From a population‑health viewpoint, such inconsistent signalling risks weakening suicide‑prevention norms. Vulnerability to suicidal ideation is not evenly distributed: it tracks deprivation, social isolation, disability and long‑term illness. That means assisted‑dying frameworks could inadvertently reinforce these inequalities unless safeguards fully account for the epidemiology of suicide risk.

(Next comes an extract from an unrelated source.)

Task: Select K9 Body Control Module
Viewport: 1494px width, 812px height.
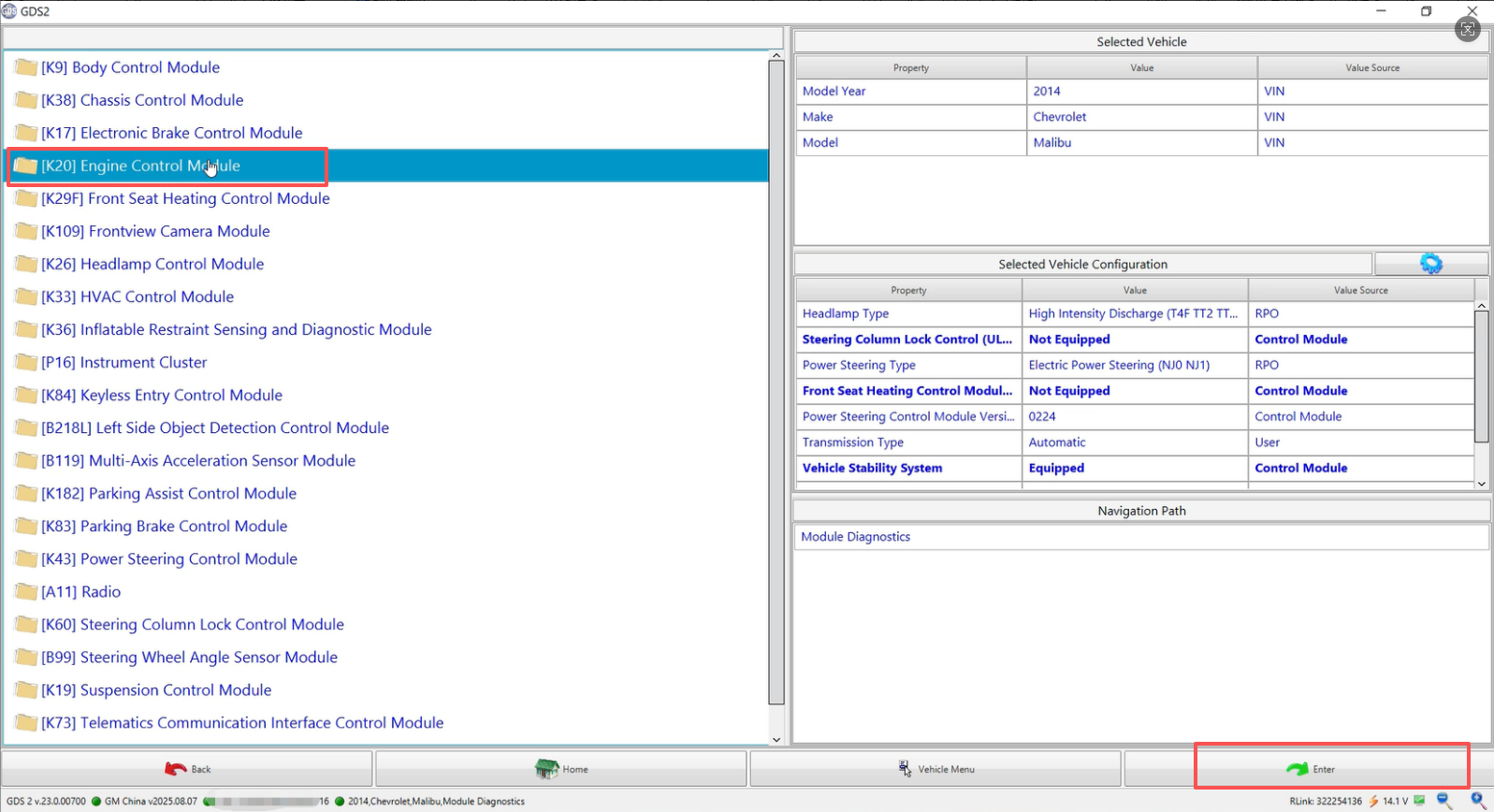Action: click(x=131, y=67)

The inverse care law at the end of life

People expressing a wish to die may be experiencing treatable depression, loneliness, or feelings of being a burden. The Royal College of Psychiatrists has raised concerns that the Bill’s safeguards are insufficient to protect people in exactly these vulnerable states. In an NHS already struggling with mental‑health provision, continuity of care, and community support, the risk is clear: we may miss treatable causes of suffering and instead channel people into an irreversible option.

International experience

Advocates frequently point to Oregon as the “safest” model. However, Oregon’s 25‑year data shows rising numbers of assisted deaths, falling rates of psychiatric assessments and growing numbers citing being a burden.  Canada’s MAiD (Medical Assistance in Dying)  system provides similar warnings. Peer‑reviewed analyses describe safeguarding failures and assisted dying without adequate palliative‑care access — sometimes within a single day of assessment. A consistent international pattern is emerging: palliative‑care services grow more slowly in jurisdictions with assisted dying. If policymakers become accustomed to an “exit option,” the urgency to invest in holistic end‑of‑life care may diminish.

This matters because palliative care is a public‑health intervention — reducing symptom burden, improving quality of life, and mitigating the social determinants that drive despair. Yet international comparative analyses find jurisdictions permitting assisted dying often show slower expansion of palliative‑care capacity. Assisted dying, can pull political and organisational attention away from improving living conditions towards facilitating death.

System pressures are not neutral

When the health system is under strain, clinical pathways requiring fewer resources tend to become dominant — not because they are safer, but because they are structurally easier to deliver. Assisted dying, which requires less time, multidisciplinary input or long‑term follow‑up than palliative care, risks becoming the path of least resistance in pressured services. Structural pressure, not personal autonomy, can become an invisible driver of clinical decisions.

Staff shortages, overstretched hospitals, long waits for specialist palliative care, gaps in social care and limited community support are all structural pressures which are in no way neutral. In such an environment, assisted dying may become the fastest, least resource‑intensive pathway. That is not a reflection of patient preference — it is a reflection of system constraints.

Oregon and Canada show higher uptake among people with financial hardship, weak social support, or poor access to palliative care. The system shapes demand. If we legalise assisted dying without major investment and reform, we risk embedding those pressures into the very heart of the process.

Legalising assisted dying will not fix poor access to palliative care, unmet mental‑health needs, gaps in social care and housing or socioeconomic inequality. The interventions that do reduce suffering are the very ones our system currently struggles to provide consistently. Until we address those fundamentals across the UK, assisted dying cannot be considered a safe or equitable option from a public‑health perspective.

Take Home Messages

  • Inequalities shape end‑of‑life decisions far more than individual preference.
    • Evidence from other jurisdictions raises serious concerns about suicide‑prevention signalling and system pressures.
    • The UK must strengthen palliative, mental‑health and social‑care provision before assisted dying can be safely considered.

 

Competing interests

I have read and understood the BMJ Group policy on declaration of interests and declare the following interests: writing in a personal capacity only; Trustee of St Joseph’s Hospice; former palliative‑care and suicide‑prevention commissioner; member of the Advisory Board for the Public Mental Health Centre of the Royal College of Psychiatrists.